JOB
Can you reproduce, word for word, the article below about the Brontë memorial in Westminster Abbey?

TEXT SHOWN
-=-=-

More than eight decades after it was installed, a memorial to the three 19th-century sibling novelists in London’s Westminster Abbey was amended Thursday to restore the diaereses – the two dots over the e in their surname.

The dots — which indicate that the name is pronounced “brontay” rather than “bront” — were omitted when the stone tablet commemorating Charlotte, Emily and Anne was erected in the abbey’s Poets’ Corner in October 1939, just after the outbreak of World War II.

They were restored after Brontë historian Sharon Wright, editor of the Brontë Society Gazette, raised the issue with Dean of Westminster David Hoyle. The abbey asked its stonemason to tap in the dots and its conservator to paint them.

“There’s no paper record for anyone complaining about this or mentioning this, so I just wanted to put it right, really,” Wright said. “These three Yorkshire women deserve their place here, but they also deserve to have their name spelled correctly.”

It’s believed the writers’ Irish father Patrick changed the spelling of his surname from Brunty or Prunty when he went to university in England.

Raised on the wild Yorkshire moors, all three sisters died before they were 40, leaving enduring novels including Charlotte’s “Jane Eyre,” Emily’s “Wuthering Heights” and Anne’s “The Tenant of Wildfell Hall.”

Rebecca Yorke, director of the Brontë Society, welcomed the restoration.

“As the Brontës and their work are loved and respected all over the world, it’s entirely appropriate that their name is spelled correctly on their memorial,” she said.

-=-=-

LISTED RECORDS
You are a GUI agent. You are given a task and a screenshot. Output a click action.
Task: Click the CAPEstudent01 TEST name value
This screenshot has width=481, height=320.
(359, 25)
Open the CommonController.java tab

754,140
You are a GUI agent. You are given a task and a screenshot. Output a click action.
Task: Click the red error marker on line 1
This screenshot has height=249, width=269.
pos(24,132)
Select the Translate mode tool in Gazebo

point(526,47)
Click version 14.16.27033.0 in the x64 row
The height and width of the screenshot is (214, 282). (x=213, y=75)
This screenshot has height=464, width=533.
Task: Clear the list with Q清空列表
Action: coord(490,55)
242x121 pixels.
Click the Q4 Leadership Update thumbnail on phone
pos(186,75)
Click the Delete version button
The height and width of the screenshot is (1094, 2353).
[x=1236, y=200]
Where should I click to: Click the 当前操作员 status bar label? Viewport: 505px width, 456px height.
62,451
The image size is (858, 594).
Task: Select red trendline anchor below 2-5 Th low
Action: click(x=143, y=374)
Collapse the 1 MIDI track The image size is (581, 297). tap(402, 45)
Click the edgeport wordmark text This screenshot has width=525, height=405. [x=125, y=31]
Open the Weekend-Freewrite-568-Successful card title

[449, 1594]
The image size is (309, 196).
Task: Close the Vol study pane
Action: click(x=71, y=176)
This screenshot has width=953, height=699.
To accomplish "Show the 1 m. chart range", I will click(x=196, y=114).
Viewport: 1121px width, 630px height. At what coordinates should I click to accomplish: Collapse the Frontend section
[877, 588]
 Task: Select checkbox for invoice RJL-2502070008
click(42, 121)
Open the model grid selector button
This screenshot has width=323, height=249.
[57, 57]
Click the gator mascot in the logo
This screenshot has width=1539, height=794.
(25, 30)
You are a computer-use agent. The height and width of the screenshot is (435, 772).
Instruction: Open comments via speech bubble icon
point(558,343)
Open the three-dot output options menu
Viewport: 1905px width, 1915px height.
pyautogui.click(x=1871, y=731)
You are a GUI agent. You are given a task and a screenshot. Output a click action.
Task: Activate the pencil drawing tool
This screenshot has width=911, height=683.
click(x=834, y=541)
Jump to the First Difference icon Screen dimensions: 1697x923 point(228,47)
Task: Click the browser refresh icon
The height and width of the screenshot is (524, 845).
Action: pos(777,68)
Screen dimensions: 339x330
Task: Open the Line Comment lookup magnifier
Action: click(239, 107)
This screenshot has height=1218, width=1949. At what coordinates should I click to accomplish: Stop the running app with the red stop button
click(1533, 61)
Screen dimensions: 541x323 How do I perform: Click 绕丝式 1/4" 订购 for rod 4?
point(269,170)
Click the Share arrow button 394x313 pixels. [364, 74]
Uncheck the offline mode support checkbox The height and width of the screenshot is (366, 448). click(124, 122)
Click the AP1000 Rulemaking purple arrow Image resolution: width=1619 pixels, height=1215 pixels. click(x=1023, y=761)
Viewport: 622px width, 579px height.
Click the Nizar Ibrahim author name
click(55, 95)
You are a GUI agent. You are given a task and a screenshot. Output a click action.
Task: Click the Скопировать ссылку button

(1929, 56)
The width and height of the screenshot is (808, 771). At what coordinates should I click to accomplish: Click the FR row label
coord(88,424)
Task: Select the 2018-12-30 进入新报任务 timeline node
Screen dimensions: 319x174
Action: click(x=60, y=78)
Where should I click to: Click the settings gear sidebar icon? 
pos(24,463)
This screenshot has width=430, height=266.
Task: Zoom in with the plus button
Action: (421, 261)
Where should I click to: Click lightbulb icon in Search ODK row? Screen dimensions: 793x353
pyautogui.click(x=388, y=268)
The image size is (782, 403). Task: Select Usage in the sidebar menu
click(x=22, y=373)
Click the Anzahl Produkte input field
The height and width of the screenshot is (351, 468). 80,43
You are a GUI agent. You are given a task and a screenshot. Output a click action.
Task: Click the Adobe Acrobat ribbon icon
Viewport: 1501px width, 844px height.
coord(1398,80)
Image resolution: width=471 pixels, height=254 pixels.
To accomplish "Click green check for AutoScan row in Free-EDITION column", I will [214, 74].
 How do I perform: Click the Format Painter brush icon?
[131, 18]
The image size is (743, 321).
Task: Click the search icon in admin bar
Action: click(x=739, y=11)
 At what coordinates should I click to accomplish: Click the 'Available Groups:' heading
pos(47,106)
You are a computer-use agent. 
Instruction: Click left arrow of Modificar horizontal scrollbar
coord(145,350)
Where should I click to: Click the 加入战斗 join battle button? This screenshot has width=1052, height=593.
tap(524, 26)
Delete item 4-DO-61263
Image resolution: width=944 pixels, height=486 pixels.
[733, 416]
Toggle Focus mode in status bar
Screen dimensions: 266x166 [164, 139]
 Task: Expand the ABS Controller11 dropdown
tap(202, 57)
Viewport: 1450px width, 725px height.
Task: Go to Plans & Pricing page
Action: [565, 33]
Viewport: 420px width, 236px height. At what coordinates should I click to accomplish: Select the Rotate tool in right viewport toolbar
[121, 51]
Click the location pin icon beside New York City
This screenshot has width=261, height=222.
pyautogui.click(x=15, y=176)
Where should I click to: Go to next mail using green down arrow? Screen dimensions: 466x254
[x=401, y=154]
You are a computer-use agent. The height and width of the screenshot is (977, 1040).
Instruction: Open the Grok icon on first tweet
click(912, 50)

-=-=-

RESULT FOR THIS TASK
More than eight decades after it was installed, a memorial to the three 19th-century sibling novelists in London’s Westminster Abbey was amended Thursday to restore the diaereses – the two dots over the e in their surname.

The dots — which indicate that the name is pronounced “brontay” rather than “bront” — were omitted when the stone tablet commemorating Charlotte, Emily and Anne was erected in the abbey’s Poets’ Corner in October 1939, just after the outbreak of World War II.

They were restored after Brontë historian Sharon Wright, editor of the Brontë Society Gazette, raised the issue with Dean of Westminster David Hoyle. The abbey asked its stonemason to tap in the dots and its conservator to paint them.

“There’s no paper record for anyone complaining about this or mentioning this, so I just wanted to put it right, really,” Wright said. “These three Yorkshire women deserve their place here, but they also deserve to have their name spelled correctly.”

It’s believed the writers’ Irish father Patrick changed the spelling of his surname from Brunty or Prunty when he went to university in England.

Raised on the wild Yorkshire moors, all three sisters died before they were 40, leaving enduring novels including Charlotte’s “Jane Eyre,” Emily’s “Wuthering Heights” and Anne’s “The Tenant of Wildfell Hall.”

Rebecca Yorke, director of the Brontë Society, welcomed the restoration.

“As the Brontës and their work are loved and respected all over the world, it’s entirely appropriate that their name is spelled correctly on their memorial,” she said.